The cohort was divided into training (n=39,929, including 45 cases and 900 nested controls) and test (n=11,561, including 15 cases and 11,546 controls) sets. Following variable selection, four optimal variables were identified: Body Mass Index (BMI), Fasting Blood Glucose (FBG), Symptom, and Age. Multiple machine learning algorithms were evaluated, with the Random Forest demonstrating superior performance and selected as the final model. In a large-scale, independent real-world test cohort, the model demonstrated a specificity of 97.21% and sensitivity of 33.33%. The model effectively stratified the population, identifying 316 high-risk individuals (2.73% of the test set), among whom 5 were diagnosed with PC. This resulted in a PC prevalence of 1.58% within the high-risk group, representing a 1.93-fold increase compared to the 0.82% prevalence in newly diagnosed diabetes.

Interpretation

These findings demonstrated our established model’s capacity to effectively identify a subpopulation with significantly elevated PC risk, potentially facilitating targeted imaging-based early detection strategies, balancing screening benefits and burdens.

Funding

This work was funded by the Shanghai Science and Technology Committee Program (grant number 20511101200).

查看原文本刊更多论文

一项大规模前瞻性巢式病例对照研究：在社区ESPRIT-AI队列中建立早期发现胰腺癌的综合风险预测模型

胰腺癌（PC）由于其诊断较晚和有效筛查方法有限，仍然是一个重要的公共卫生问题。本研究旨在建立一个强大的早期发现风险预测模型，利用一个大的前瞻性队列来确保推广。方法：我们建立了一个大规模的、连续的、真实世界的队列，称为基于人工智能的胰腺癌早期筛查和高风险追踪（ESPRIT-AI）。该队列包括中国上海杨浦区的12个社区卫生中心。基于这一综合数据集，我们进行了一项前瞻性巢式病例对照研究。9个中心作为培训队列，3个中心作为测试队列。从2021.1年到2023.12年，共有51490名年龄在50-75岁之间的参与者接受了年度健康检查。收集所有参与者的风险相关信息和知情同意。PC诊断从疾病控制和预防中心的癌症登记处获得。模型训练采用1:20的病例-对照比，采用LASSO回归和专家意见选择特征。对多种机器学习算法进行比较，选择表现最佳的算法作为最终预测模型，随后使用真实世界的外部测试队列进行验证。该研究已在ClinicalTrials.gov注册（NCT04743479）。该队列分为训练组（n=39,929，包括45例病例和900个嵌套对照）和测试组（n=11,561，包括15例病例和11,546个对照）。根据变量选择，确定了四个最佳变量：身体质量指数（BMI）、空腹血糖（FBG）、症状和年龄。对多种机器学习算法进行了评估，随机森林表现出优异的性能，并被选为最终模型。在大规模、独立的真实世界测试队列中，该模型的特异性为97.21%，敏感性为33.33%。该模型有效地对人群进行了分层，识别出316名高危个体（占测试集的2.73%），其中5人被诊断为PC。这导致高危人群中PC患病率为1.58%，与新诊断的糖尿病患病率0.82%相比增加了1.93倍。这些发现证明了我们建立的模型能够有效地识别PC风险显著升高的亚群，潜在地促进有针对性的基于成像的早期检测策略，平衡筛查的好处和负担。本工作由上海市科委计划资助（批准号：20511101200）。

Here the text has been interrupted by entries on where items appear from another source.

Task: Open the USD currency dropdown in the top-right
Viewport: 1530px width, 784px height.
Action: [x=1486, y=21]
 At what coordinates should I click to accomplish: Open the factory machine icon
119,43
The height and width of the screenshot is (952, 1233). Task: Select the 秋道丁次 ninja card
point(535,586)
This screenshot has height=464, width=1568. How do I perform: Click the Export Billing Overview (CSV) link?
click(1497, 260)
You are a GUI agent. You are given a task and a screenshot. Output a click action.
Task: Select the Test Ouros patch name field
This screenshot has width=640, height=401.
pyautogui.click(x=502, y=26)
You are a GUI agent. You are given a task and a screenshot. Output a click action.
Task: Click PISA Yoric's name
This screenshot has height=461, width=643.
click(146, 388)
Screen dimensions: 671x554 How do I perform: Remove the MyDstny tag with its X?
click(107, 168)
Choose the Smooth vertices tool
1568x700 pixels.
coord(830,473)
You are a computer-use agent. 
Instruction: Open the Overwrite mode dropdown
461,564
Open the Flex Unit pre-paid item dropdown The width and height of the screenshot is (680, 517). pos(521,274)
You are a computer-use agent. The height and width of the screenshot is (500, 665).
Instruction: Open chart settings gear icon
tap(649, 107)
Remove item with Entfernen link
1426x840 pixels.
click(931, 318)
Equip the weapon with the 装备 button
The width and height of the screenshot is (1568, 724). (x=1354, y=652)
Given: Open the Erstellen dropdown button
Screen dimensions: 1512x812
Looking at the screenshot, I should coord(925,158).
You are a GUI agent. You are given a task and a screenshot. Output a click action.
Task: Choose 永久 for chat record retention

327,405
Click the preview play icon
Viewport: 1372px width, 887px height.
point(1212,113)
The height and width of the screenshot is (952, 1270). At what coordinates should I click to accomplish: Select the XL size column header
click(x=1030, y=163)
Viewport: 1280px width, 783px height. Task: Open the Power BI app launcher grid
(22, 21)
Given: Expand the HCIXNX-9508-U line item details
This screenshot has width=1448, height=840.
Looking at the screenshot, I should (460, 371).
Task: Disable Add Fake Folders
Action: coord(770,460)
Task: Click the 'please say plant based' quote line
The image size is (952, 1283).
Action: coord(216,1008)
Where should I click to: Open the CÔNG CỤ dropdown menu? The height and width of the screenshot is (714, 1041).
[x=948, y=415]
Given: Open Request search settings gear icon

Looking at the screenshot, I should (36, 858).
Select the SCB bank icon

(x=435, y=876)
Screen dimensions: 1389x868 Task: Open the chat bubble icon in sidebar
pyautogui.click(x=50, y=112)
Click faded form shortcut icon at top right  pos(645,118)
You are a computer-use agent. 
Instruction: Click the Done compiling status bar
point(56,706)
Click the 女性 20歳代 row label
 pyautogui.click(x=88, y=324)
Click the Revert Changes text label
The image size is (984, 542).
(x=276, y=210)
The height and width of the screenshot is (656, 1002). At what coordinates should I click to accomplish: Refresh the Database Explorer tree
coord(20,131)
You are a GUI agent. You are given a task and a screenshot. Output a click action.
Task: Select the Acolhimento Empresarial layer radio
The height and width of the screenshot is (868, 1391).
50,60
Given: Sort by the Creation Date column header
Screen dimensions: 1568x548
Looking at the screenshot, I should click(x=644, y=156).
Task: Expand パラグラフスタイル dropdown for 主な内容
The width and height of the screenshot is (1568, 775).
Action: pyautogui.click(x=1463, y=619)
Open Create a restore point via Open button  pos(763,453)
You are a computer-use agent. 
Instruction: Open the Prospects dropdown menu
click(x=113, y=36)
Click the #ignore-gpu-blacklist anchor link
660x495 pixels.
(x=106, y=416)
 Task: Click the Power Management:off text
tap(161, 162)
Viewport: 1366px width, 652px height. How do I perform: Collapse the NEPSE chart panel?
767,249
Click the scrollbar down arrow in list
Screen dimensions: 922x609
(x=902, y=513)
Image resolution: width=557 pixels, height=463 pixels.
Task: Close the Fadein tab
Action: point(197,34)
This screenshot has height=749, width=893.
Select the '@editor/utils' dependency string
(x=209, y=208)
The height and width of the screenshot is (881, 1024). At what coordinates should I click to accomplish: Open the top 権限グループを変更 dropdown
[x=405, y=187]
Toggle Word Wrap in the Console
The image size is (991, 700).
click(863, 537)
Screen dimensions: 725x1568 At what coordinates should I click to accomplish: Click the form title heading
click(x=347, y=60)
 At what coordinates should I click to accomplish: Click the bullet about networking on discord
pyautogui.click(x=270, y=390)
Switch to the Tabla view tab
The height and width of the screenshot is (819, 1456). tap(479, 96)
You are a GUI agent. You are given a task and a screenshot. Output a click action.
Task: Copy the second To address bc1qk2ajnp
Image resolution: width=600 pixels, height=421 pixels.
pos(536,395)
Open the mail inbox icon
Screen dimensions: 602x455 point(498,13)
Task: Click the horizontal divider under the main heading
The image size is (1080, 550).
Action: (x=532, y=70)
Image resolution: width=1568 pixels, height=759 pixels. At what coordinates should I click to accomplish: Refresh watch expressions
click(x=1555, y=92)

本文章由计算机程序翻译，如有差异，请以英文原文为准。

求助全文

约1分钟内获得全文求助全文

来源期刊

The Lancet Regional Health: Western Pacific Medicine-Pediatrics, Perinatology and Child Health

CiteScore

8.80

自引率

2.80%

发文量

305

审稿时长

11 weeks

期刊介绍： The Lancet Regional Health – Western Pacific, a gold open access journal, is an integral part of The Lancet's global initiative advocating for healthcare quality and access worldwide. It aims to advance clinical practice and health policy in the Western Pacific region, contributing to enhanced health outcomes. The journal publishes high-quality original research shedding light on clinical practice and health policy in the region. It also includes reviews, commentaries, and opinion pieces covering diverse regional health topics, such as infectious diseases, non-communicable diseases, child and adolescent health, maternal and reproductive health, aging health, mental health, the health workforce and systems, and health policy.